Historische Entwicklung
Das erste Heft erschien Anfang 1956; die Erstauflage betrug 50.000 Exemplare. Titelseiten zeigten anfangs Wissenschaftlerinnen und Wissenschaftler, später wurden Motive wie Kinder und Gartenarbeit häufiger verwendet. Der Untertitel änderte sich in den ersten Jahren mehrfach; 1964 wurde das Cover umgestaltet und erstmals das Apotheken‑A auf der Frontseite getestet. 1967 erschien die Monats‑Illustrierte erstmals in Farbe. 1986 löste das Apotheken‑A dauerhaft das Hygieia‑Symbol ab.
Neben der Umschau entstanden weitere apothekenexklusive Titel: 1962 „junge mutti“ (heute „Baby und Familie“), 1974 „medi&zini“ (heute „Medizini“) sowie 1978 der „Diabetiker Ratgeber“ und der „Senioren Ratgeber“. 2001 startete das Gesundheitsportal apotheken‑umschau.de.

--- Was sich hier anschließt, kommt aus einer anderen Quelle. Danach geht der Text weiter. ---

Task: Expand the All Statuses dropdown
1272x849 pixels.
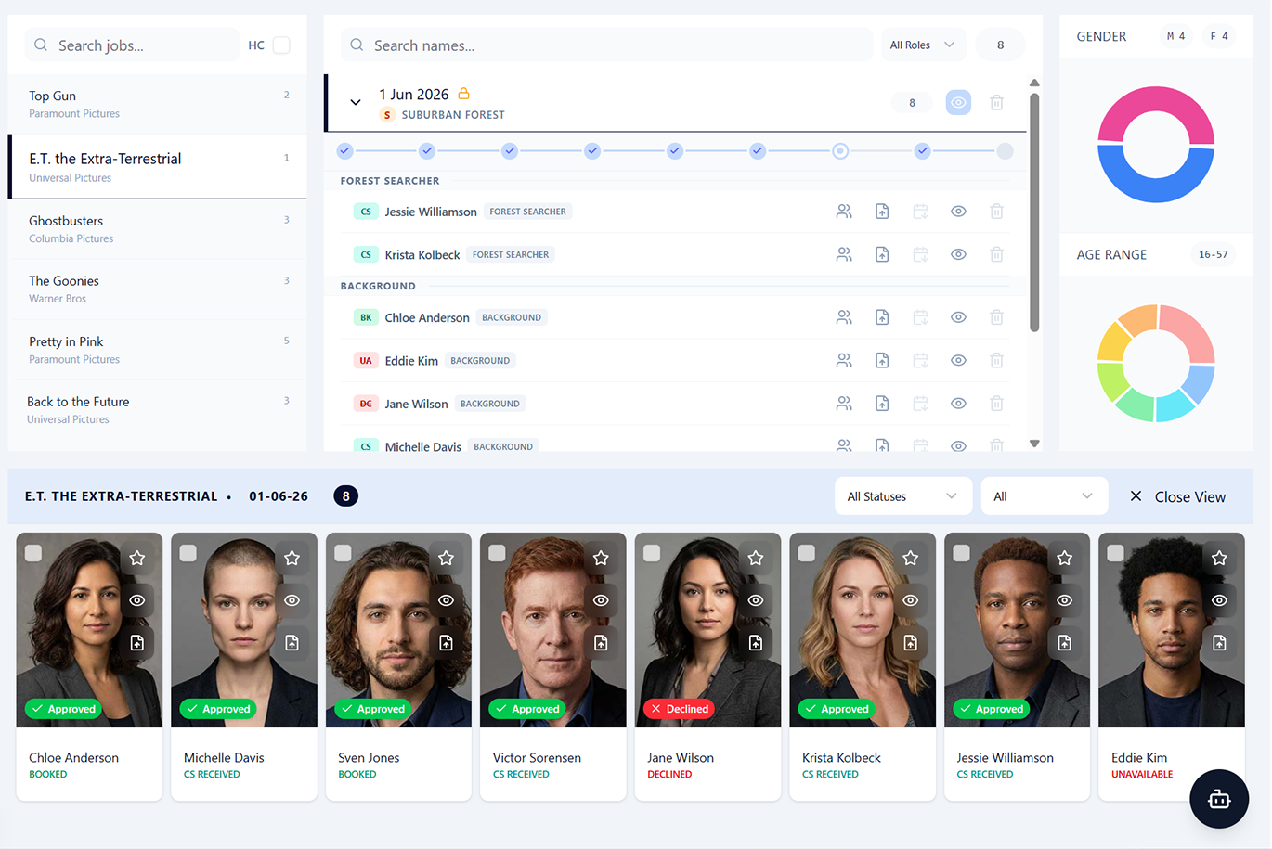Action: click(902, 496)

Der Verlag wurde 1955 als Werbe‑ und Verlagsgesellschaft Wort & Bild von Rolf Becker gegründet; Becker übernahm den Verlag 1960 vollständig und blieb dem Haus bis zu seinem Tod Anfang 2014 verbunden.
Heute: Reichweite und redaktionelles Profil
Die Apotheken Umschau erscheint in zwei Ausgaben pro Monat und erreicht laut Verlagsangaben eine Auflage von rund 4,6 Millionen Heften. Laut Verlagsangaben lesen über 15 Millionen Menschen die Hefte monatlich.

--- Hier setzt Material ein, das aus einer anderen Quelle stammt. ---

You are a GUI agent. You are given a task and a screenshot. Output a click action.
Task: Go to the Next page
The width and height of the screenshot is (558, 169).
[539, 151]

„Über 15 Millionen Menschen lesen die Hefte Monat für Monat – daraus entsteht eine große Verantwortung, an der wir jeden Tag neu arbeiten.“
— Andreas Arntzen, Verlagschef
Die Redaktion betont, das Profil für veränderte Lesererwartungen geschärft zu haben und stärker jüngere Zielgruppen anzusprechen. Dazu gehören lebensnahe Sprache und ergänzende Formate wie Social‑Media‑Beiträge und Podcasts.
„Gesundheitswissen ist nie statisch, und die Erwartungen jüngerer Leserinnen und Leser verändern sich. Deshalb haben wir das Profil der Apotheken Umschau in den letzten Jahren konsequent geschärft.“
— Dr. Dennis Ballwieser, Chefredakteur und Geschäftsführer
Folgen für die Apothekenpraxis
Für die tägliche Arbeit in der Apotheke ergeben sich daraus konkrete Anforderungen:
- Digitalangebote stärker integrieren, etwa durch Verweise auf Online‑Artikel oder Podcasts bei Beratungen.
- Beratungsmaterialien sprachlich und gestalterisch an jüngere Zielgruppen anpassen.
- Präsenz der Hefte in der Auslage prüfen und Ergänzungsformate (Social Media, Podcasts) in die Kundenansprache aufnehmen.
- Mitarbeiterschulungen zu neuen Formaten und zur Nutzung digitaler Verweise in der Beratung anbieten.
Apotheken sollten diese Punkte prüfen und gegebenenfalls ihre Aushänge, Beratungsblätter und digitalen Kanäle anpassen, um die Reichweite und die veränderten Nutzungsgewohnheiten der Leserschaft zu nutzen.